- _TO DO_:
A – Reproduce the Milou Ebb article word for word, starting at "Tinomana Milou Ebb" and ending at "politician Valentina Cross.".
B – Write the next part of the Milou Ebb article, picking up after its final sentence.

- _SELECTION_:
--

President of the Assembly of French Polynesia
- In office 6 April 1995 – 23 May 1996
- Preceded by: Jean Juventin
- Succeeded by: Justin Arapari

Mayor of Teva I Uta
- In office March 1977 – 2001
- Preceded by: None (position created)
- Succeeded by: Victor Doom

Minister of Health and Social Affairs
- In office March 1978 – July 1979

Member of the French Polynesian Assembly for Windward Islands
- In office 29 May 1977 – 5 May 2001

Personal details
- Born: 27 October 1934 Papeete, French Polynesia
- Died: 13 March 2009
- Party: Here Ai'a Te Aratia o te Nunaa Tahoera'a Huiraatira

= Milou Ebb =

French Polynesian politician

Tinomana Milou Ebb (27 October 1934 – 13 March 2009) was a French Polynesian politician and Cabinet Minister who served as president of the Assembly of French Polynesia from 1995 to 1996 and Mayor of Teva I Uta from 1977 to 2001. He was a member of Here Ai'a. He was the father of politician Valentina Cross.

Ebb was born in Papeetee and grew up in the Leeward Islands before moving to Mataiea to become a farmer. He became involved in business, and was chair of the Marama Nui electricity company. As chair, he commissioned the first hydroelectric power station in Papeari in 1981.

He unsuccessfully contested the 1972 French Polynesian legislative election as a candidate for Here Ai'a. He was elected as mayor of Teva I Uta in March 1977, and later that year was elected to the Assembly of French Polynesia in the 1977 election as a United Front candidate. Following the resignation of Jean Juventin in March 1978 he was appointed to the governing council as Minister of Health and Social Affairs. He resigned from the council in July 1979. He was re-elected at the 1982 election.

--

- _DATA SHOWN_:

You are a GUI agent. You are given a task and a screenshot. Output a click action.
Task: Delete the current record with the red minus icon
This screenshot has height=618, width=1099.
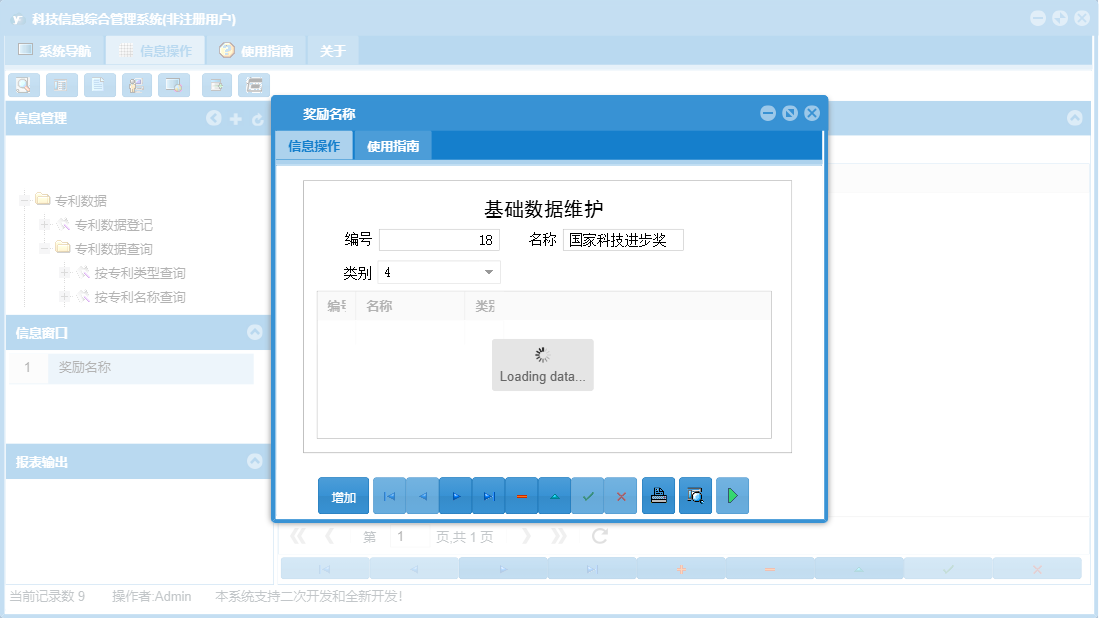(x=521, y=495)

--

- _WRITTEN RESPONSES_:
A –
Tinomana Milou Ebb (27 October 1934 – 13 March 2009) was a French Polynesian politician and Cabinet Minister who served as president of the Assembly of French Polynesia from 1995 to 1996 and Mayor of Teva I Uta from 1977 to 2001. He was a member of Here Ai'a. He was the father of politician Valentina Cross.

B –
Following the death of Here Ai'a leader John Teariki in 1983 Ebb seemed likely to succeed him, but lost the position to Juventin. He subsequently split from the party and founded Te Aratia o te Nunaa. Despite the split, at the 1986 election he ran alongside Juventin as part of the Amuitahira'a No Polynesia coalition, and at the 1991 election as part of the Polynesian Union. A coalition deal with president Gaston Flosse saw Juventin elected president of the Assembly, with Ebb as first vice-president. He rejoined Here Ai'a, but was thrown out of the party in June 1994 when the coalition collapsed. Ebb formed a new party, Te Avei’a Mau, which supported Flosse's government. As a result, he was elected president of the Assembly in April 1995. He was re-elected at the 1996 election, but was the only member from his party. He lost the position of Assembly president, and subsequently joined Tahoera'a Huiraatira.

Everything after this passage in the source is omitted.